Keras offered an extensive list of deep learning models with pre-trained weights, and in this case InceptionV3 was selected to be the transfer learning model of choice. As seen above, the architecture was much more concise having only 2 layers. The runtime was significantly shortened, even though the number of epochs was increased to 20 during training and validating. As a result, the new CNN with transfer learning was able to achieve a much improved 80.0% accuracy rate.

Putting Everything Together

To sum up all the components discussed so far, an image of interest would first go through ResNet-50 in the algorithm. If a dog was detected in the process, the transfer learning CNN would determine the breed. If a dog was not detected in the process, OpenCV would then attempt to recognize any human in the image. In a case which OpenCV was able to recognize a human, the transfer learning CNN would determine the most similar dog breed to that particular human. If OpenCV was unable to detect any human, the algorithm would notify the user neither a dog nor human could be found in the image.

Results

The algorithm was able to meet and exceed the two main evaluation metrics established previously with a 80.0% accuracy rate and average completion time of under 30 seconds (first input in a series multiple test images). The performance on execution time did nonetheless experienced a noticeably decay with slightly less computational resources available after each test sample. Considering most human struggled with identifying dog breeds, the algorithm at times might appear to be more powerful than its 80.0% accuracy rate. It would most likely have to take an expert in the field to challenge the algorithm.

However, when it came to identify dog breeds that best represented humans in the images, the algorithm seemed to favor certain breeds. During random trials, one might expect Dachshund or Cocker Spaniel to be the prediction more often than usual. Such bias could potentially caused be by the close resemblance in features between human and the two breeds that were not apparent to bare eyes.
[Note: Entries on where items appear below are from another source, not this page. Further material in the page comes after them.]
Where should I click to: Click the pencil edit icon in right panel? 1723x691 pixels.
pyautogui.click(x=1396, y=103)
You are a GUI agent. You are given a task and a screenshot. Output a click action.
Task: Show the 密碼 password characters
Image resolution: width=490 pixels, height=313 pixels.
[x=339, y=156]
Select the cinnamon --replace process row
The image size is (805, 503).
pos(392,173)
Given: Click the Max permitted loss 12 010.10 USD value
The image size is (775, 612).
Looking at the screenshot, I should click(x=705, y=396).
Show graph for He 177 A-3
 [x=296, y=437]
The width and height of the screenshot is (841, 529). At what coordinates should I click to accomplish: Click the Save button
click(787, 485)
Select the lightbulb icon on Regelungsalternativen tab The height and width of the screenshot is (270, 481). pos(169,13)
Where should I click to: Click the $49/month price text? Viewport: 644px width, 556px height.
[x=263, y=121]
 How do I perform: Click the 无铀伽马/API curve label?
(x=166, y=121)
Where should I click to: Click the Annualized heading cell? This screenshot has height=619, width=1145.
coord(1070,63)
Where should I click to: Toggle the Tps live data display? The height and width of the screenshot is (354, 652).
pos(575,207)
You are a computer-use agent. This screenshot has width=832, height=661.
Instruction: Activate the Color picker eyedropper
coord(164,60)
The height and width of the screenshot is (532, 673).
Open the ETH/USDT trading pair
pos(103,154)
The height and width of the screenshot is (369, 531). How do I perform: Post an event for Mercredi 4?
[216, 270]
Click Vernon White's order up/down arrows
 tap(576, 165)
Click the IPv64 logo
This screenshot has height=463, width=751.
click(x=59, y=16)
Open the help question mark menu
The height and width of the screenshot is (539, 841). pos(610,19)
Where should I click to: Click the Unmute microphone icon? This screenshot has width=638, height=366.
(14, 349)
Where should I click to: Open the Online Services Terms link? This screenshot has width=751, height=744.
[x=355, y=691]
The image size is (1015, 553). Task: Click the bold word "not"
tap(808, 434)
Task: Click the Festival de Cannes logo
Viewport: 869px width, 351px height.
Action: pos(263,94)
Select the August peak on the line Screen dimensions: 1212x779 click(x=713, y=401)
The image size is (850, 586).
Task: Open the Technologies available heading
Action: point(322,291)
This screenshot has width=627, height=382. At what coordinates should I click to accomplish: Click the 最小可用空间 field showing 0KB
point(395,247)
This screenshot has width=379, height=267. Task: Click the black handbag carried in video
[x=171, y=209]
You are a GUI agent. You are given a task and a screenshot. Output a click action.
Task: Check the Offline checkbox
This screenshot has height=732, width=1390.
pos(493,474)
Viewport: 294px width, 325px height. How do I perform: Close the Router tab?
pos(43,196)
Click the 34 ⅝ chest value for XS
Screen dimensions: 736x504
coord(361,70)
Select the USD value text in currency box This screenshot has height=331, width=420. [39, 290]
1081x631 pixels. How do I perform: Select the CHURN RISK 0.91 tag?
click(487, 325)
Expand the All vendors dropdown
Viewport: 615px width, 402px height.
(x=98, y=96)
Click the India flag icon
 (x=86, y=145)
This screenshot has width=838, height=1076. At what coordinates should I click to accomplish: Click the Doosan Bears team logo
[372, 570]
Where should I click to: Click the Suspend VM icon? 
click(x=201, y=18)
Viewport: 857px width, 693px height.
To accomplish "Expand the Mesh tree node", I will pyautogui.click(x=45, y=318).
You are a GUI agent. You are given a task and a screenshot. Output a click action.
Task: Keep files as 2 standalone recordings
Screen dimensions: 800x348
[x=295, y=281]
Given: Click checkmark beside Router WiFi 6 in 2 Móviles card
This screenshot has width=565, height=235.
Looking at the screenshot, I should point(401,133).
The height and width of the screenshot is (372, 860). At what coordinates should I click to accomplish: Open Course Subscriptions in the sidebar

When given images with no dog or human, the algorithm performed well in most cases but failed to differentiate real human from human-like objects, such as statues and portraits. Overall for the purpose of this challenge, the algorithm proved to be sufficient in identification of dog breeds.

Reflection & Improvements

The model was trained with a sizable pool of images and integrated with a pre-trained model for better efficiency and accuracy. A few modifications on the two processes above could potentially lead to better performance:

Intuitively one could train with a large pool of images to provide more data for reference. The quality of the training images could also be improved at the cost of computational resources.
The training images could be augmented through random transformations so the model would never see the same image twice. As result, the model could avoid overfitting and generalize better.
Fine-tuning the hyperparameters like batch size, validation settings and weights could sharpen the response of the algorithm.

Another critical aspect of the CNN was to strike a delicate balance between accuracy and efficiency. With the assistance of GPUs, one might be able to train and deploy a model relatively quickly. Nonetheless, one might need to take into account the face that GPUs would not always to accessible on a mobile or web app.